Thomas T van Sloten, Alfons JHM Houben, Dennis Muris, Miranda T Schram, Carla J van der Kallen, Nicolaas C Schaper, Simone J Sep, Annemarie Koster, Pie Castermans, Pieter C Dagnelie, Athanase D Protogerou, Ronald M Henry, Coen DA Stehouwer
Background and aims:
Increased arterial stiffness leads to an increased pulsatile pressure load, which may damage the microcirculation. Individuals with type 2 diabetes (T2DM) may be particularly prone to the detrimental effects of this increased pressure load, because T2DM is associated with increased microvascular perfusion, allowing pulsatile pressure to penetrate deeply into the microcirculation. The skin enables the direct measurement of microcirculatory function both at rest and during provocative stimuli. Furthermore, the cutaneous microcirculation is considered a representative vascular bed to examine generalized microvascular phenomena. The aim of the present study was therefore to evaluate, in a large population-based cohort, the association between arterial stiffness and skin microvascular function. We additionally investigated whether any such association was stronger in individuals with as compared to those without T2DM.
Material and methods:
We used cross-sectional data of The Maastricht Study (for the present analysis: n=737; age 59.7 years; 45.2% women; 28.8% T2DM (by design)). The Maastricht Study is a population-based cohort study that focuses on the pathophysiology of T2DM. Arterial stiffness was determined via carotid-femoral pulse wave velocity (cfPWV, tonometry). In addition, finger skin capillaroscopy was used to determine capillary density at baseline and during post-occlusive hyperaemic response and venous congestion. Laser Doppler flowmetry was used to assess skin microvascular flowmotion.
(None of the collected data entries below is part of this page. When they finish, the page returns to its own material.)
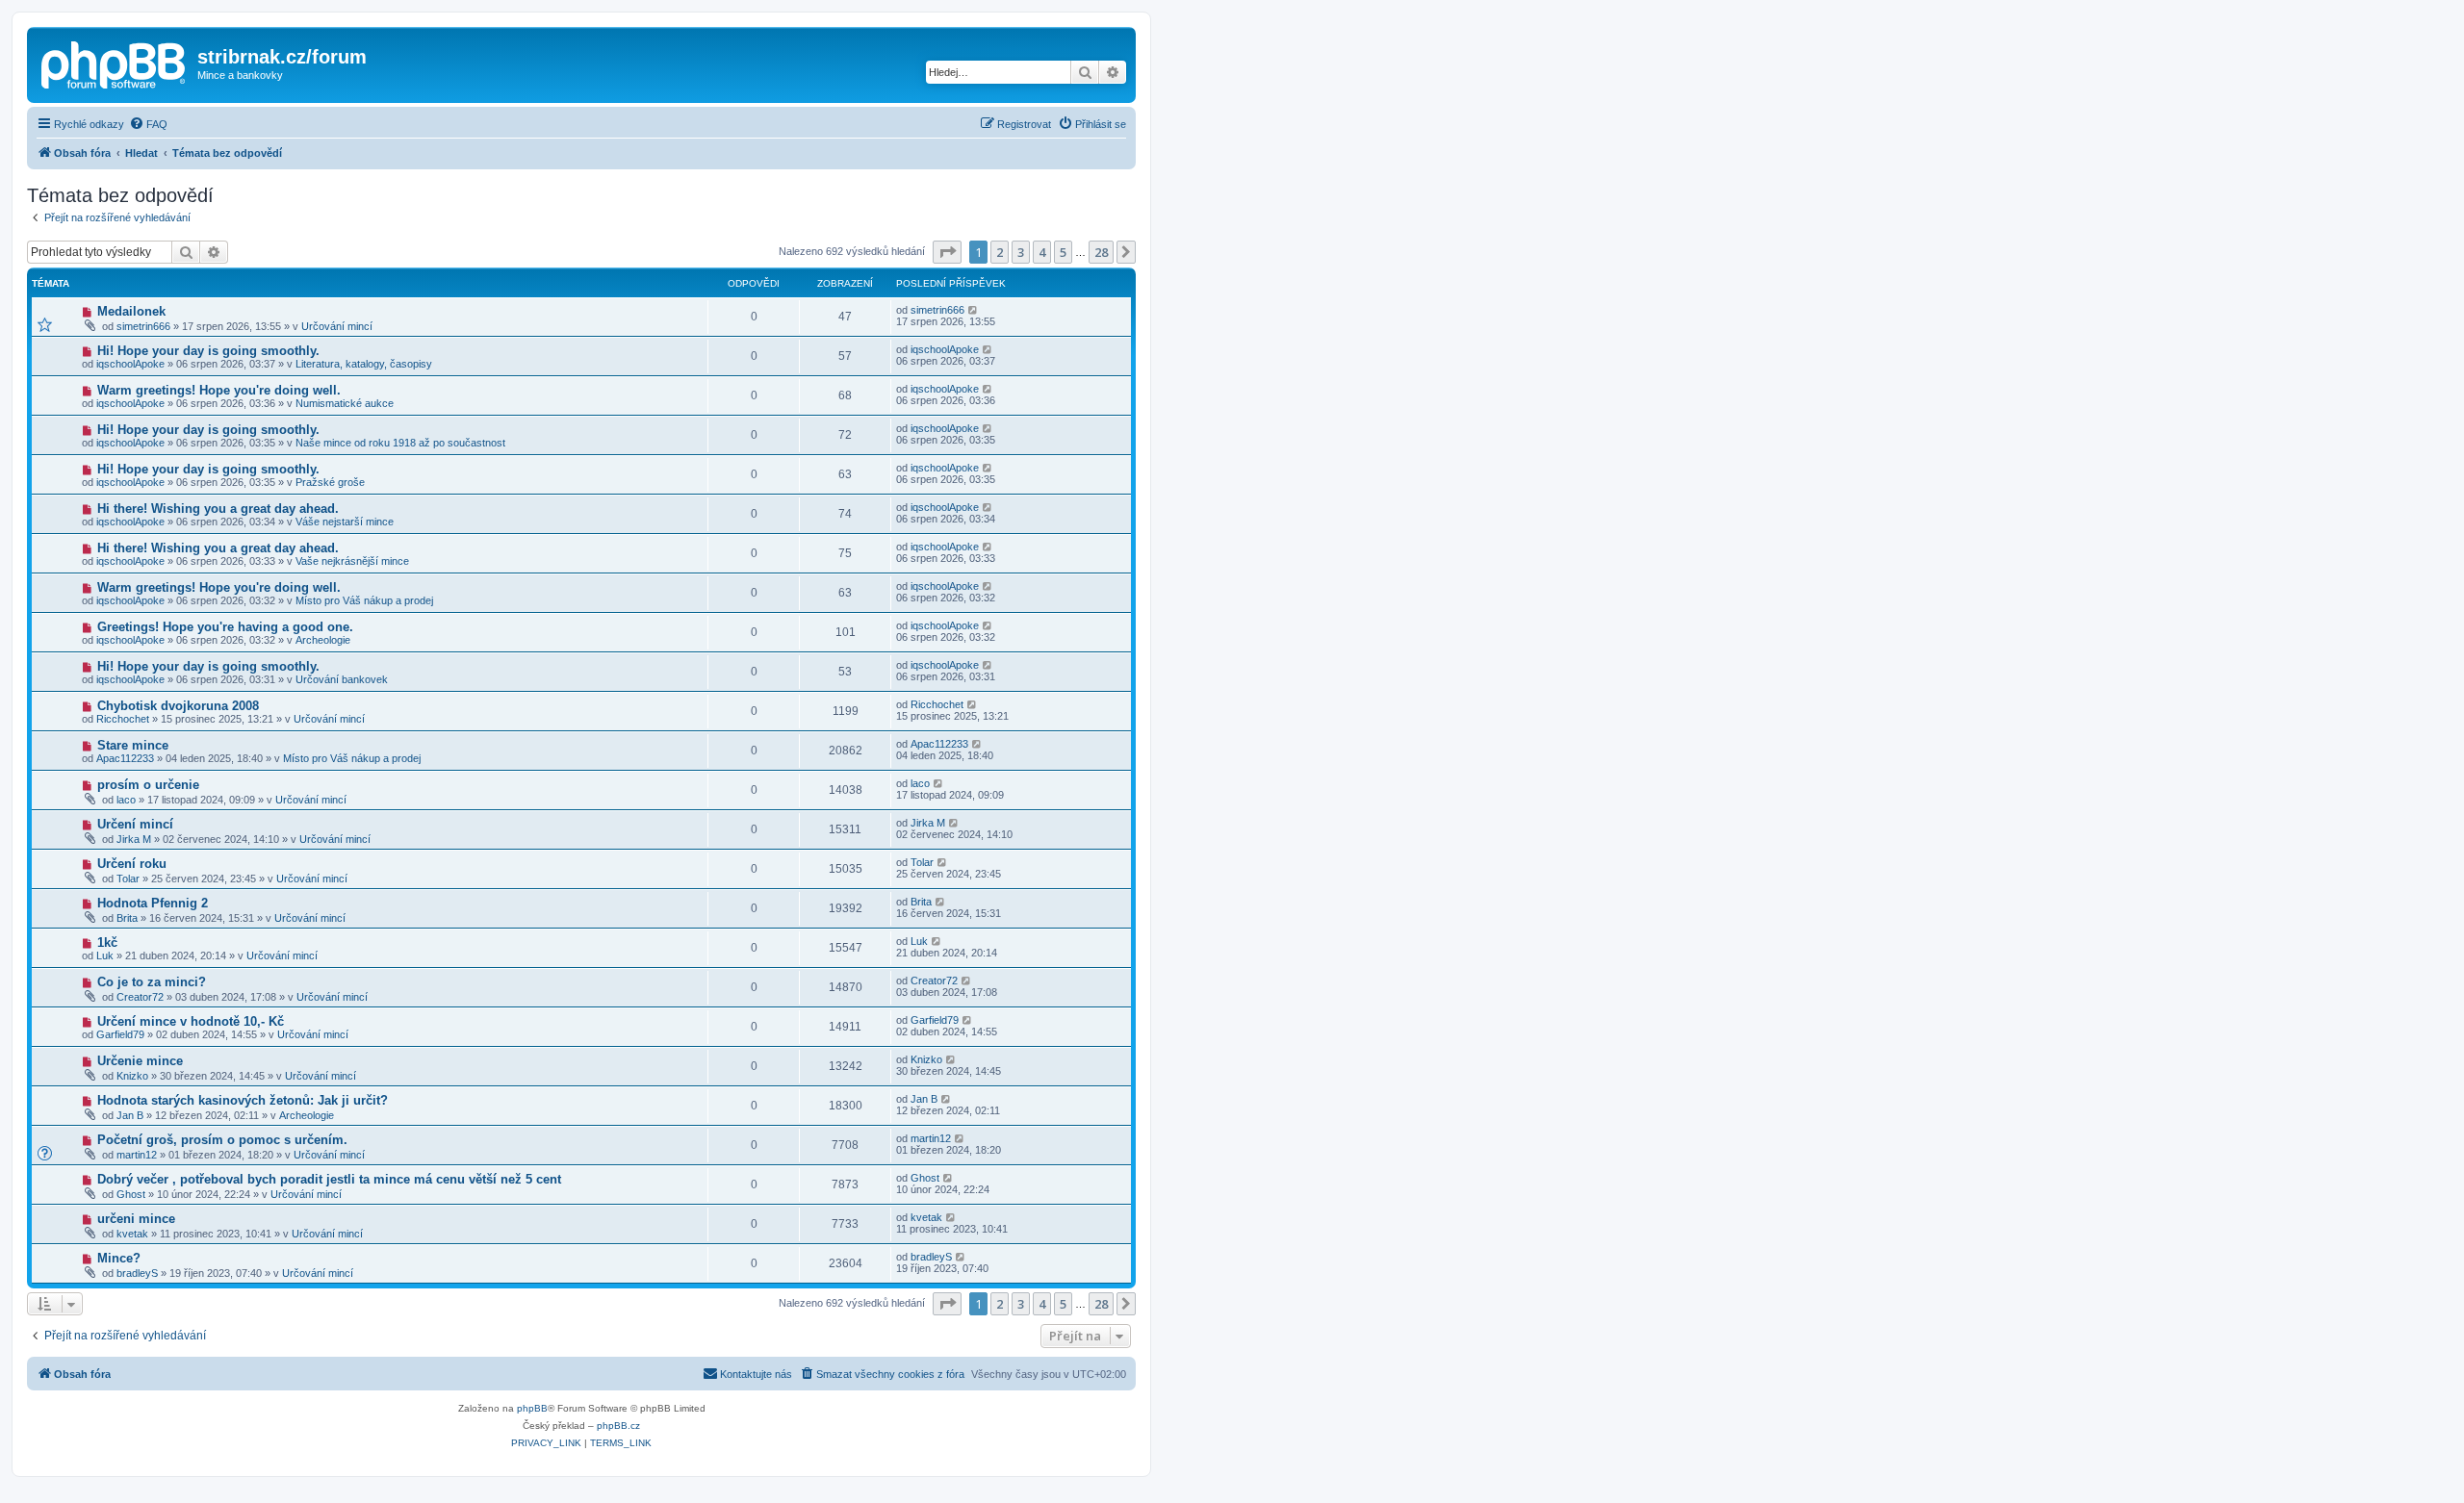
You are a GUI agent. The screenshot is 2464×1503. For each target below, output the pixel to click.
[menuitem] (148, 124)
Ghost (130, 1194)
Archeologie (322, 640)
After adjustment for age and sex, both in individuals with and without T2DM, cfPWV was not associated with baseline capillary density, hyperaemic capillary recruitment, or capillary density during venous congestion (Table, models 1). In addition, cfPWV was not associated with microvascular flowmotion (models 1). Further adjustment for potential confounders (models 2 and 3) did not materially change these results. There was no interaction with type 2 diabetes (P for interaction, all >.13).
In the present population-based cohort study, arterial stiffness was not associated with skin microvascular function. This suggests that increased arterial stiffness does not lead to generalized microvascular dysfunction, irrespective of the presence of T2DM.